Блокадные воздушные десанты имеют возможность продолжительное время находиться во вражеском тылу и решать свои задачи непрерывными воздействиями на объекты. Мелкие подразделения, используя ночь, лесные массивы, овраги, могут легко уклоняться от невыгодного боя с противником. Способность их к продолжительным самостоятельным действиям, маневренность и неуловимость [363] позволяли наращивать десантные силы, что было весьма важно при недостатке транспортных самолетов. Для выброски ночью парашютистов одной воздушно-десантной бригады требовалась одна тяжелая авиационная (ТБ-3). В последующие две ночи это же авиасоединение сможет вдвое увеличить десант.

Для исследования довоенного периода была характерна некая односторонность, неглубокий анализ возможных ответных действий противника. Этим грешила и моя работа. Но все же она была каким-то этапом на пути движения мысли о десантах.

В главе «Воздушные десанты — средства глубокой операции» отмечалось: «Воздушный десант — это только зарождающийся, но самостоятельный род войск, который существенно изменит даже само понятие «фронт». Применение воздушных десантов во много раз увеличит глубину операции». Время оправдало это положение.

Некоторую новизну представляли собой разработанные в исследовании вопросы взаимодействия воздушных десантов с сухопутными войсками, наступающими с фронта, и с авиацией, примерный расчет средств на выполнение таких задач, как нарушение мобилизации и сосредоточения армии противника, дезорганизация работы тыла, захват побережья для обеспечения высадки морского десанта, захват дефиле или рубежа на путях отхода противника, помощь крупным очагам национально-освободительного движения, и других.

В работе намечались не только состав и средства воздушных десантов, но и организация частей, освещались основы их боевых действий, в том числе в особых условиях, меры обеспечения (управление, связь, разведка), отдых и его охранение, марш и его охранение. В заключение был разработан конкретный пример на выброску воздушно-десантного корпуса в наступательной операции фронта.

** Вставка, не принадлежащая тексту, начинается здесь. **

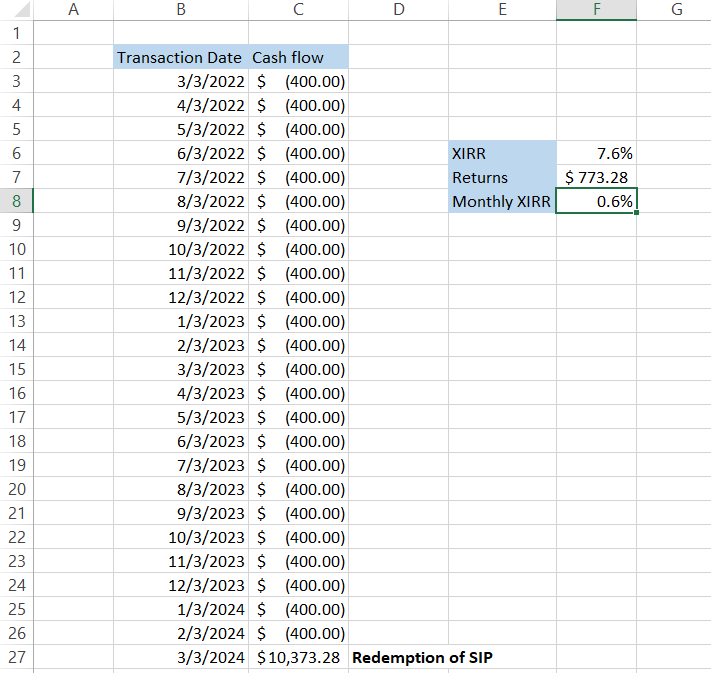Viewport: 711px width, 673px height.
Task: Select the column D header
Action: point(399,10)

Для меня очень важно было проверить представленные соображения на практике. Поэтому я, завершив работу над рукописью, немедленно передал ее копии для ознакомления заместителю Наркома обороны М. Н. Тухачевскому, командующему войсками Киевского военного округа И. Э. Якиру и Белорусского — И. П. Уборевичу.

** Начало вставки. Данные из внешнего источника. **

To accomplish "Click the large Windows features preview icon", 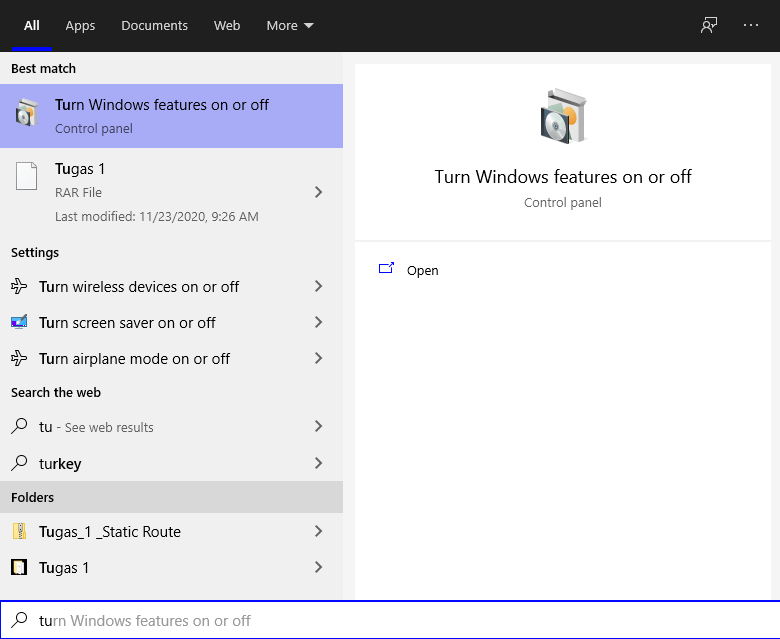I will (x=563, y=116).
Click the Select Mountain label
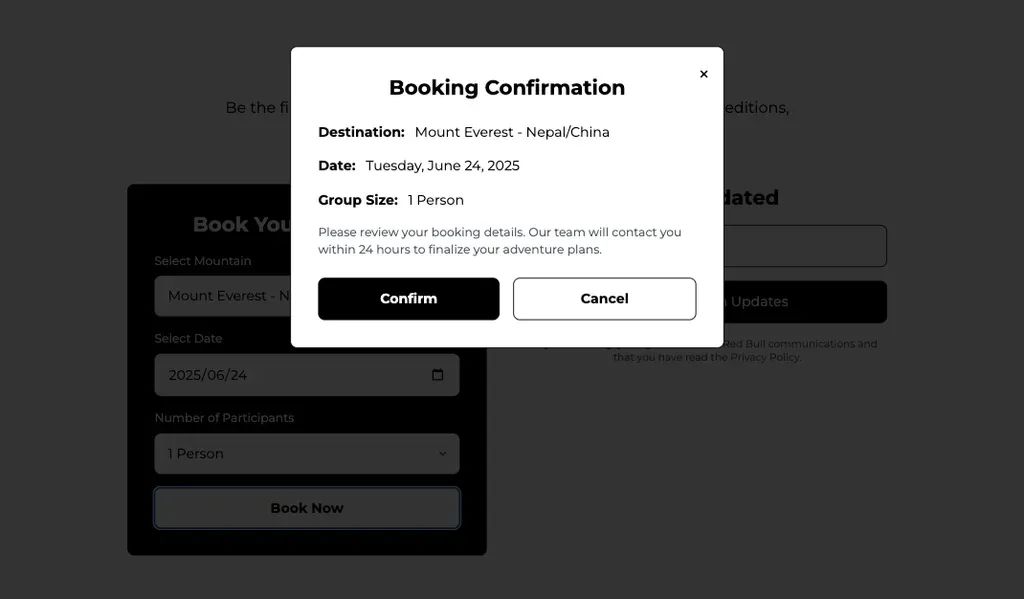This screenshot has width=1024, height=599. coord(203,261)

Тухачевский внимательно прочитал рукопись, сделал ряд замечаний на полях и вскоре вызвал меня в наркомат. [364]

С первых же минут беседы я почувствовал, что Михаил Николаевич проявил к затронутым проблемам живейший интерес. Положительно отозвавшись о работе в целом, он стал высказываться по тексту. Считая правильным деление воздушных десантов по характеру их боевых действий, Тухачевский нашел неудачными их названия — силовые и блокадные. Он рекомендовал заменить эти названия более определенными. В частности, блокадные десанты рекомендовал назвать партизанскими. Упрекнул меня в том, что я в своей работе в ущерб основному виду десантов много уделил внимания партизанским действиям. Я попробовал возразить: о боевых действиях общевойсковых десантов читатель может узнать в наших уставах, а о партизанских там ничего не говорится. Этот довод показался Михаилу Николаевичу малоубедительным, ведь речь шла о пропорциях в исследовании, а не о какой-то статье-однодневке.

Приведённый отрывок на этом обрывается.